4. It is stated by the counsel for the petitioners that the
petitioners did not receive any show cause notice, nor were they
afforded any opportunity of being heard before the aforesaid action
was taken by the respondent. On examination, it appears that the
address of the registered office of petitioner No.1 is the same as its
address in the records of the respondent. Therefore, the petitioners
are deemed to have been duly served with the notices issued by the
respondent before striking petitioner No.1‟s name off the Register.

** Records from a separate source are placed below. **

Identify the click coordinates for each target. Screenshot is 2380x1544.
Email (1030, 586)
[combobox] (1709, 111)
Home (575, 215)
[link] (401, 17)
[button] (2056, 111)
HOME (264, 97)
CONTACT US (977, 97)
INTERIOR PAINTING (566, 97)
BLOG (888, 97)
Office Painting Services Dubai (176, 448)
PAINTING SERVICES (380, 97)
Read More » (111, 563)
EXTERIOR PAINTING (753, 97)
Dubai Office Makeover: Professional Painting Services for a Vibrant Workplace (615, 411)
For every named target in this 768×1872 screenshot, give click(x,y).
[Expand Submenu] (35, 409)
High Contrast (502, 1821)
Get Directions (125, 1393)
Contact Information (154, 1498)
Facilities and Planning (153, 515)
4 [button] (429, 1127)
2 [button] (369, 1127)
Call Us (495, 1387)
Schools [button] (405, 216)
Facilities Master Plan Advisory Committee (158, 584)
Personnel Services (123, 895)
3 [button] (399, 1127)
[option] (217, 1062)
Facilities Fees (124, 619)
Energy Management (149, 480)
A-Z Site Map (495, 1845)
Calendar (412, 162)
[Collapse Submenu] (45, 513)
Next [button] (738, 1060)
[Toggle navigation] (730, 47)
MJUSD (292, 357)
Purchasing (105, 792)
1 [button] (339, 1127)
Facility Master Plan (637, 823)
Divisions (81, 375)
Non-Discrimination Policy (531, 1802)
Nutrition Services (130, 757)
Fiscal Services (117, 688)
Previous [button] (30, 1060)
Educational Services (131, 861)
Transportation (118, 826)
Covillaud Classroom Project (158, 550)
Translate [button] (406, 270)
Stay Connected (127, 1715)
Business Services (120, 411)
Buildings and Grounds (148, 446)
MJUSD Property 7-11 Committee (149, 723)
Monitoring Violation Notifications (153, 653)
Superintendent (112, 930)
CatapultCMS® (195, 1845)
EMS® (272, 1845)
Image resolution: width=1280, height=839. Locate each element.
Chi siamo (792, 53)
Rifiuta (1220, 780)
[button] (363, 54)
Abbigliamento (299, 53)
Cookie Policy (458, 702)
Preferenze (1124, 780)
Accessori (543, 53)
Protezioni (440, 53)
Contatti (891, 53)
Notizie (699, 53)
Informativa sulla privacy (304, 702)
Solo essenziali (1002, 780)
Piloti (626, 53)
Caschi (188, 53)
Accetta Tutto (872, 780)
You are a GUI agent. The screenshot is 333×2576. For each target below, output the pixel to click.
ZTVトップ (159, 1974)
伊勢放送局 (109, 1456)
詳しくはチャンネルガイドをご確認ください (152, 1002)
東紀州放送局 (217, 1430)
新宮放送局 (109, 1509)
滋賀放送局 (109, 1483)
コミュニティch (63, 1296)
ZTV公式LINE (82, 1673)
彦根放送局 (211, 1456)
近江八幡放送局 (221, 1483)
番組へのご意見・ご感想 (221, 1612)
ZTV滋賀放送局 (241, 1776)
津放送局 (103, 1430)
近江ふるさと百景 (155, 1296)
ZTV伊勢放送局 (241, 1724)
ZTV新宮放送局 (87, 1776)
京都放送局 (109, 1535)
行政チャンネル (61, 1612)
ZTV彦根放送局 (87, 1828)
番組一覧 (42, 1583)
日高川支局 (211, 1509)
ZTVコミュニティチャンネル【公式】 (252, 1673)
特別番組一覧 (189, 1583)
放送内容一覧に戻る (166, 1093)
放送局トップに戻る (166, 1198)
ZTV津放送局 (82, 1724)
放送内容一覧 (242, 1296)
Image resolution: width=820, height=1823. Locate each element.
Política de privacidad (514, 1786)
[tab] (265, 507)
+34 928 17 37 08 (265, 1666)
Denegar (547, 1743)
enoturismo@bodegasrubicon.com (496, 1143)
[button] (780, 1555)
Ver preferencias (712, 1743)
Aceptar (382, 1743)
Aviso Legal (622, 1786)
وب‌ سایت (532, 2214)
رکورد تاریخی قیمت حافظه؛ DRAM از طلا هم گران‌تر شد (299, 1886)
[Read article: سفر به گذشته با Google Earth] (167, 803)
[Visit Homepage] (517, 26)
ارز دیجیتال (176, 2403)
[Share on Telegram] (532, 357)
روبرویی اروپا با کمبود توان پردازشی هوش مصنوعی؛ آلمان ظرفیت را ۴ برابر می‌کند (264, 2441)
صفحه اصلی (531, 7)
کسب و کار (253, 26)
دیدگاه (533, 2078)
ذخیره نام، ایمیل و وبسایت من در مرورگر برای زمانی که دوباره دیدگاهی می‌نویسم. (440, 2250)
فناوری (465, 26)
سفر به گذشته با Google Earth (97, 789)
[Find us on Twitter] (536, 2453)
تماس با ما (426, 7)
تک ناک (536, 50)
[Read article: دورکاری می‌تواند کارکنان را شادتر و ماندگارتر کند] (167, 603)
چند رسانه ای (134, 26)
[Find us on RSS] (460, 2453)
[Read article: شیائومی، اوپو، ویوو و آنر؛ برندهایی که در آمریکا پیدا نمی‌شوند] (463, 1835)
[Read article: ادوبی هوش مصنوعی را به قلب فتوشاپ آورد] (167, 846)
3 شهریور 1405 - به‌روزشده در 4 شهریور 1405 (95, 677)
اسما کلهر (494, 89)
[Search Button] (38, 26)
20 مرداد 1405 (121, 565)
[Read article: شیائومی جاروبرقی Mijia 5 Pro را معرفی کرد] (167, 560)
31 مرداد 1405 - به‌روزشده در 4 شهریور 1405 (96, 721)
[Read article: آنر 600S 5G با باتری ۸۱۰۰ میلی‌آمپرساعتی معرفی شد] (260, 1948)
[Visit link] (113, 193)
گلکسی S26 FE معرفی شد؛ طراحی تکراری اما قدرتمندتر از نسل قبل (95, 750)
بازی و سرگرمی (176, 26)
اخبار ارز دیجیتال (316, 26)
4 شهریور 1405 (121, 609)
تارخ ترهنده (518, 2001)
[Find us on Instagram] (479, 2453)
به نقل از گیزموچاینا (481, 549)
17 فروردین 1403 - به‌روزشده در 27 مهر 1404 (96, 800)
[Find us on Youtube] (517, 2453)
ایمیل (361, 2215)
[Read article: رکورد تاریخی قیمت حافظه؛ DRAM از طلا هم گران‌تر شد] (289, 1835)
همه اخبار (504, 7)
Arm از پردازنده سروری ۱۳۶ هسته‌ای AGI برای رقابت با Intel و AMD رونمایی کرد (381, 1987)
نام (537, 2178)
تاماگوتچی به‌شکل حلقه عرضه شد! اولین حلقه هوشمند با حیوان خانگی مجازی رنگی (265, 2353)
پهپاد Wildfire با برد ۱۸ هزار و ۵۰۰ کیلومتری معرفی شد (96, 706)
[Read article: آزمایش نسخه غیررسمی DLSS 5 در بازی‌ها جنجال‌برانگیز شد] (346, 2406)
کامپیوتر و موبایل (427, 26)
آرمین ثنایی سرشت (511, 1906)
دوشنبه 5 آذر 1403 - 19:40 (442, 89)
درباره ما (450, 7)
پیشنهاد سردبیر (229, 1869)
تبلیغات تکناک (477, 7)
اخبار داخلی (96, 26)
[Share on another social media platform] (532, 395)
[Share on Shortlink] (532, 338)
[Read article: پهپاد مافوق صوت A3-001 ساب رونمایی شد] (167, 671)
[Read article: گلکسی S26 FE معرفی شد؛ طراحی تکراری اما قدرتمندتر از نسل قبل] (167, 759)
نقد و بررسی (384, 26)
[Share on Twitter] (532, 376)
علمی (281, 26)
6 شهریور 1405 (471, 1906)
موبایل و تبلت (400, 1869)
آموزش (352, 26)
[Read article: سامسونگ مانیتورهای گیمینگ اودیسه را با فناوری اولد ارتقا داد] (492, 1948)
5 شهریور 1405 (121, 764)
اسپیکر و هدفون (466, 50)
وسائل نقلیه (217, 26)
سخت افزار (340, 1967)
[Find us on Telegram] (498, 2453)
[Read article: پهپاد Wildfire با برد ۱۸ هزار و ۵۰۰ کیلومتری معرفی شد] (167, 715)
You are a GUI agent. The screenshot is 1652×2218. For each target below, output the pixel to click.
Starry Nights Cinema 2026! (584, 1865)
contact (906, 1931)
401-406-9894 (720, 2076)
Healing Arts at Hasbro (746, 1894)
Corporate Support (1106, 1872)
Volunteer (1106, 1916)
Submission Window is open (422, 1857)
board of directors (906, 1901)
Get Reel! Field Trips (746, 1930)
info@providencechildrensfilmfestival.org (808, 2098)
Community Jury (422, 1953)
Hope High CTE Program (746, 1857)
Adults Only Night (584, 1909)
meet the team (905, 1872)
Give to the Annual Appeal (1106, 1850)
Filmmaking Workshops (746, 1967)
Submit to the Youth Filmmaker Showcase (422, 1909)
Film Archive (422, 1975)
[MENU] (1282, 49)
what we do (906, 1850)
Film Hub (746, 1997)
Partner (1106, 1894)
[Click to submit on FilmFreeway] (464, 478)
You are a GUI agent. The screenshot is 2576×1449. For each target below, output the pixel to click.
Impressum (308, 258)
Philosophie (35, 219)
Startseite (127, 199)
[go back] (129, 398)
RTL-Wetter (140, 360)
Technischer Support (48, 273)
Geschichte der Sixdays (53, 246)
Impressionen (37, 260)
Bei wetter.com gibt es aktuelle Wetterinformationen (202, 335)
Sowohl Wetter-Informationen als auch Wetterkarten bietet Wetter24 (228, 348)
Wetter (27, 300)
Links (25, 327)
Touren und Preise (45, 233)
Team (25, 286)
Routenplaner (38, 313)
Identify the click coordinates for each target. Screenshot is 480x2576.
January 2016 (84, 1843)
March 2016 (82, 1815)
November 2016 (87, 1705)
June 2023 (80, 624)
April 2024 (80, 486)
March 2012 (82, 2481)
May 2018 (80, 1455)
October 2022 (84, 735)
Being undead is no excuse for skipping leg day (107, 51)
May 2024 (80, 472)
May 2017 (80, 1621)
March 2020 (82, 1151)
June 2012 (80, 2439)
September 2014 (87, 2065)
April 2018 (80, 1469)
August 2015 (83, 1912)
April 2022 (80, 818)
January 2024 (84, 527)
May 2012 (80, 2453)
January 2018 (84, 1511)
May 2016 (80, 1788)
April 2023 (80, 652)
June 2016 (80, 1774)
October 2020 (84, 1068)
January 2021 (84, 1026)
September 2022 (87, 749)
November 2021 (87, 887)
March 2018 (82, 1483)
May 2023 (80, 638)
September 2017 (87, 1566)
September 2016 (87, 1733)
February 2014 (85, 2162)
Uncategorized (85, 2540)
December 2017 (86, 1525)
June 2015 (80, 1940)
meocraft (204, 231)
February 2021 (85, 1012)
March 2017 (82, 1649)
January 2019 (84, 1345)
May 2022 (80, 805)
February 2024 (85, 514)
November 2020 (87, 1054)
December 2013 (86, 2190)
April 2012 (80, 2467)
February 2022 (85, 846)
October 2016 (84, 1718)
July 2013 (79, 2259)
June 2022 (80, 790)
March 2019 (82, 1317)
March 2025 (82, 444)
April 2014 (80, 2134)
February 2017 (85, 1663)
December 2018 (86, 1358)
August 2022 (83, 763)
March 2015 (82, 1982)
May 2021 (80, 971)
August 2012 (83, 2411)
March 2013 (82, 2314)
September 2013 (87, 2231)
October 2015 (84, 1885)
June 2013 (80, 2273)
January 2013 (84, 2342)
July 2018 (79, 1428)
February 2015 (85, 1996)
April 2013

5. The petitioners submit that the company has been active
since incorporation, and has also been maintaining all the requisite
documentation, as per the provisions of the Companies Act, 1956. In
support of this statement, copies of the audited accounts and
acknowledgments of income tax returns for the financial years 2004 -
2008, have been annexed to this petition.
6. It is the case of the petitioners that the accounts of the
company were prepared and audited every year, and that the
company had engaged the services of a Chartered Accountant firm to
perform the task of filing the statutory documents with the office of
the respondent. It is submitted that the aforesaid Chartered
Accountant firm did not carry out the task it was entrusted with.
However, no details regarding the Chartered Accountant firm in
question have been given in the petition. It is further submitted that it
was only in June 2009 that the fact of non-filing of the returns and
other documents with the respondent, as well as the fact that the
company‟s name had been struck off the Register, was known to the
petitioners.
7. Counsel for the respondent does not have any objection to
the revival of the company, subject to the petitioners filing all
outstanding statutory documents, i.e. annual returns and balance
sheets in respect of the years 2001 - 2009, along with the filing and
additional fee, as applicable on the date of actual filing.
8. In Purushottamdas & Anr (Bulakidas Mohta Co P.
Ltd) v Registrar of Companies, [1986] 60 Comp Cas 154 (Bom),
the Bombay High Court, in paragraph 20 thereof, has held, inter alia,
that;
"The object of section 560(6) of the Companies Act is to give a chance to the company, its members and
creditors to revive the company which has been struck off by the Registrar of Companies, within a period of 20 years, and to give them an opportunity of carrying on the business only after the company judge is satisfied that such restoration is necessary in the interests of justice."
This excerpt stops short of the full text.